When a DTP was identified during the prescription review, the system adopted by the pharmacist was to contact the physician or other health care professional responsible for the patient to discuss the best approach to take.

The DTP, the CPI and the acceptability were recorded and classified in standardized forms, and then tabulated in spreadsheets and sequentially analyzed. The acceptability of interventions was classified as follows: accepted; not accepted with justification, when the intervention was not accepted but there was a plausible explanation to justify the medical decision; not accepted without justification; accepted with alterations, in these cases an intervention was proposed, however during the discussion with the healthcare professional some change was made; does not apply to interventions consisting of educational actions.

As a way to establish a cycle for the improvement of existing processes, reports presenting the data obtained from the clinical pharmaceutical activities were periodically sent to the physicians responsible for the hospital units. Then, meetings were scheduled for to assess, discuss, and define continuous improvement actions.

RESULTS

During the study period, 6,438 medication orders of over 1,000 patients were reviewed. The three units where patients came from (Clinical Cardiology Unit, Adult ICU, and Cardiologic ICU) have 15, 14, and 8 beds, respectively. All units have integrated multiprofessional teams in their activities, comprising the following professionals: physicians, nurses, pharmacists, nutritionists, psychologists, physiotherapists, and occupational therapists.

Among the study population, 53.29% of patients were male. The median age was 59 years and the average length of stay in clinical units was 4.61 days. About nine out of ten patients had some type of co-morbidity, the most common ones were hypertension (36.44%), coronary artery disease (23.27%), and diabetes mellitus (15.40%).

Eleven drugs on average were reviewed per prescription, and the average time required for evaluation of each prescription was 14.2 minutes. We found 933 DTPs, involving 129 drugs, in 247 working days, representing 3.78 problems per day of work.
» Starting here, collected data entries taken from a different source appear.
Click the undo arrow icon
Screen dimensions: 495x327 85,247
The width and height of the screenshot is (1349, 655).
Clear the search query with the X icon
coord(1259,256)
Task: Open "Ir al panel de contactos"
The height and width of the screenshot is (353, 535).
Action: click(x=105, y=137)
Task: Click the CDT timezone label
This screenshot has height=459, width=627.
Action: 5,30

The types of DTP found and frequencies are shown in the table 1. The problems found were: dose for 46.73% (n=436), inappropriate/unnecessary medication for 19.08% (n=178), more appropriate and/or available alternative therapy for 7.82% (n=73), interactions for 7.50% (n=70), presentation and/or pharmaceutical form for 6.86% (n=64), need of additional medication for 5.25% (n=49), inconsistencies in prescription orders for 3.32% (n=31), and medication interval for 2.89% (n=27). Physical-chemical incompatibilities and/or preparation stability (n=3), route of administration (n=1), and dilution and/or infusion rate (n=1) showed percentages lower than of 1%.
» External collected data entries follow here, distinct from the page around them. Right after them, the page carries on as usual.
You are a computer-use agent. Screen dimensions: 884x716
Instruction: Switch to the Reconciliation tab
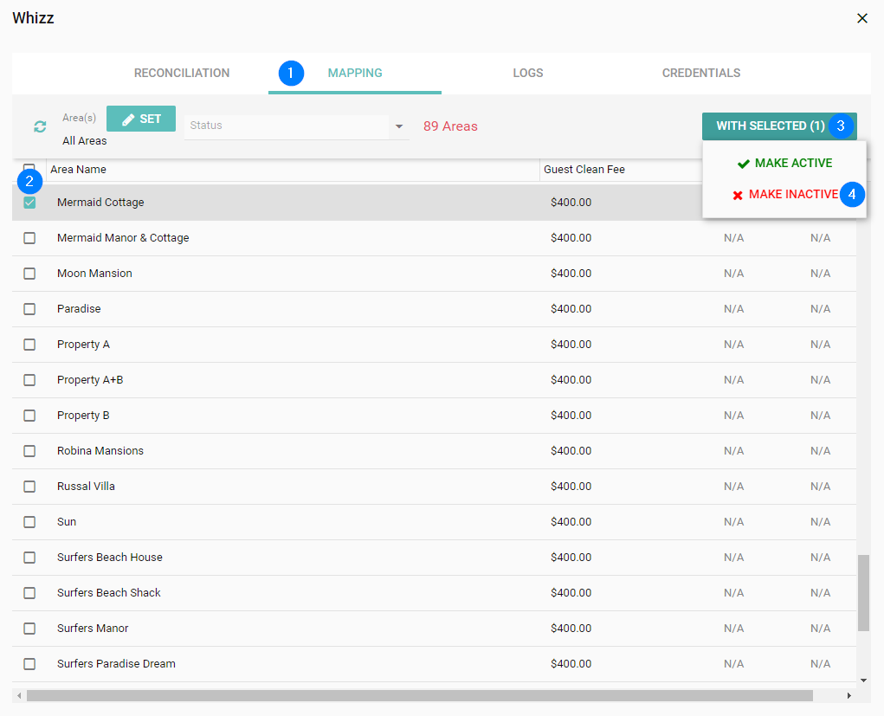pyautogui.click(x=182, y=73)
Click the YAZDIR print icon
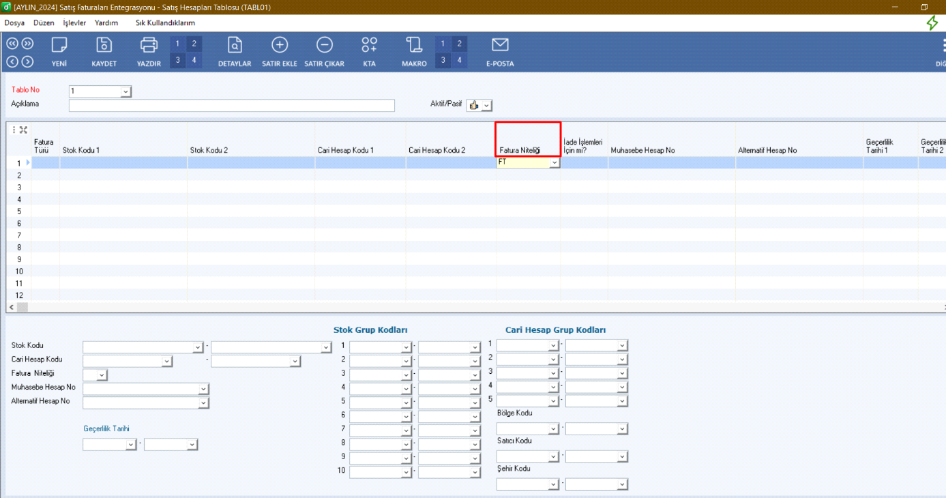Viewport: 946px width, 498px height. 149,46
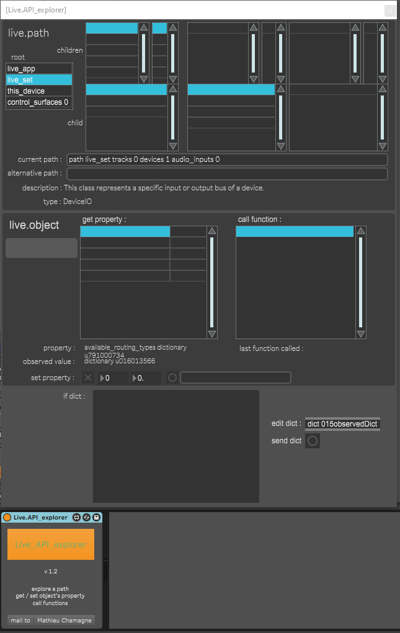Select live_app in the root list
400x633 pixels.
coord(39,69)
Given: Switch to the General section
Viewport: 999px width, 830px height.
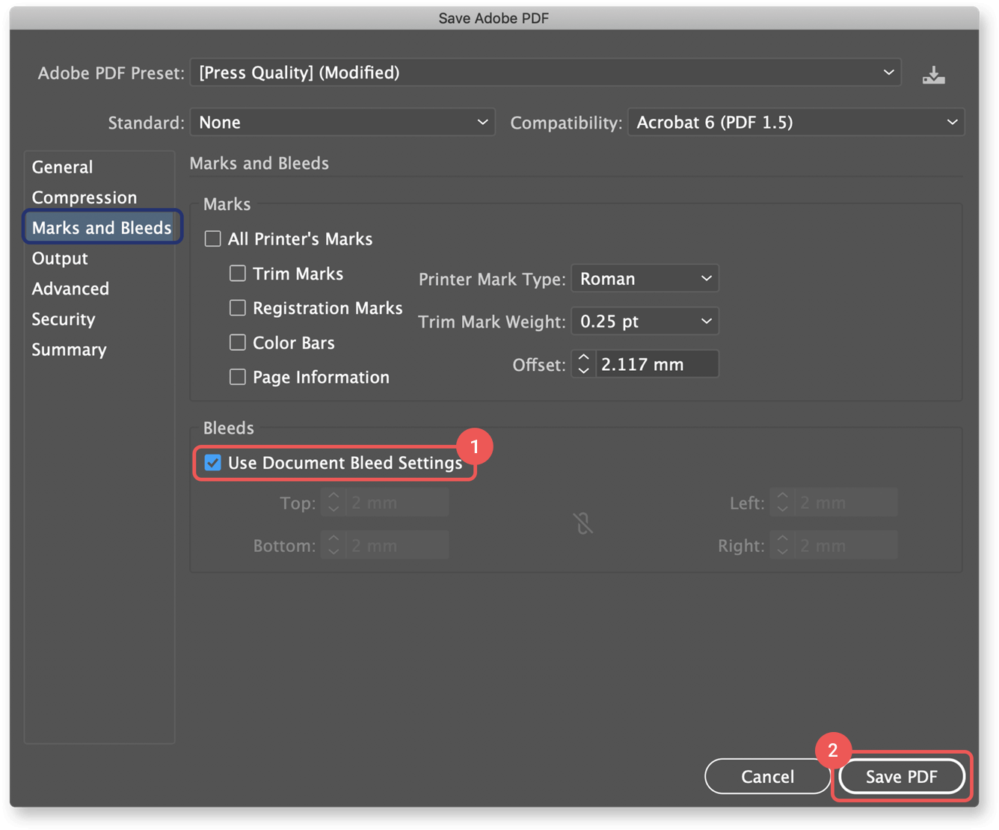Looking at the screenshot, I should coord(63,167).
Table 1. Drug therapy problem.

DTP n (%)
Dose 436 (46.73)
Dosing interval 27 (2.89)
Route of administration 1 (0.11)
Presentation and/or pharmaceutical form 64 (6.86)
Inappropriate/unnecessary drug 178 (19.08)
Necessity of additional medication 49 (5.25)
More appropriate and/or available alternative therapy 73 (7.82)
Drug interactions 70 (7.50)
Prescription orders inconsistencies 31 (3.32)
Dilution and/or infusion rate 1 (0.11)
Physical-chemical incompatibilities and/or preparation stability 3 (0.32)
Total 933

DTP: drug therapy problem.

The therapeutic categories involved in DTPs are described in table 2. A closer look at the DTP dose demonstrates that the most prevalent medications were: ranitidine (n=124; 28.44%), followed by enoxaparin (n=60; 13.76%), and meropenem (n=36; 8.26%). In case of presence of DTP related to inappropriate/ unnecessary medication, there was a more uniform distribution of 77 medications involved and the most prevalent were enoxaparin (n=9; 5,06%), propofol (n=7; 3.93%), and ketoprofen (n=7; 3.93%). Considering the overview of problems encountered, ranitidine (n=140; 15.01%) and enoxaparin (n=83; 8.90%) were also the most prevalent medications.
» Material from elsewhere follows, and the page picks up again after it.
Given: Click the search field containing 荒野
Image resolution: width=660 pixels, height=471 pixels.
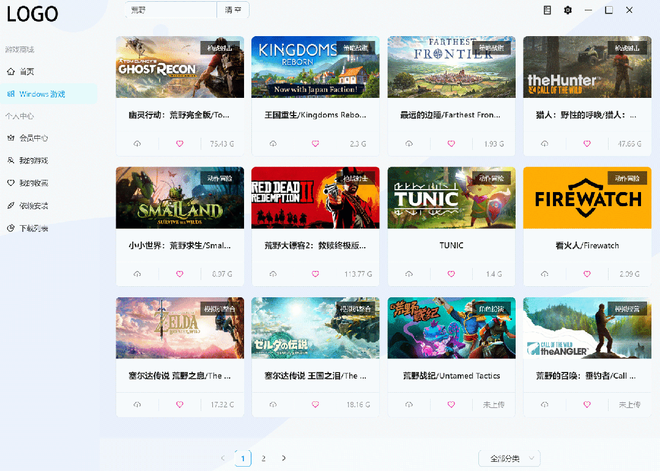Looking at the screenshot, I should [171, 10].
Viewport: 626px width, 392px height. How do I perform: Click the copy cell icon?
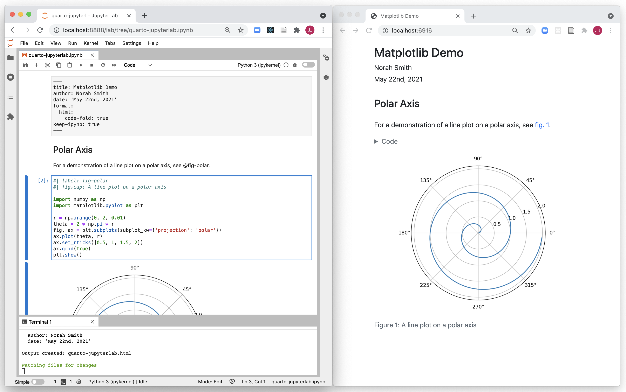click(58, 65)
Table 2. Drugs involved in drug therapy problems classified through the groups of the anatomical therapeutic chemical classification system.

ATC category n (%)*
Alimentary tract and metabolism 252 (27.01)
Blood and blood forming organs 161 (17.26)
Cardiovascular system 95 (10.18)
Dermatologicals 12 (1.29)
Genito-urinary system and sex hormones 1 (0.11)
Systemic hormonal preparations, excluding sex hormones and insulins 42 (4.50)
Anti-inflammatory for systemic use 192 (20.58)
Antineoplastic and immunomodulating agents 6 (0.64)
Musculo-skeletal system 7 (0.75)
Nervous system 128 (13.72)
Antiparasitic products, insecticides and repellents 4 (0.43)
Respiratory system 10 (1.07)
Sensory organs 0 (0)
Various 23 (2.47)
Total 933 (100)

ATC: anatomical therapeutic chemical.

As shown in the table 3, the CPIs performed were classified as: 50.38% (n=470) individualize/correct the dosing; 18.97% (n=177) suspend medication; 8.04% (n=75) replace by safer, more effective, more cost-effective and/or available presentation/pharmaceutical form; 7.50% (n=70) replace by safer, more effective, cost-effective and/or available medication; 6,43% (n=60) provide information/education to healthcare professionals; 4.93% (n=46) start medication; 3.22% (n=30) correct order error (recommendation/prescription); and 0,54% (n=5) correct preparation and/or administration by nursing team.

Table 3. Pharmaceutical clinical interventions.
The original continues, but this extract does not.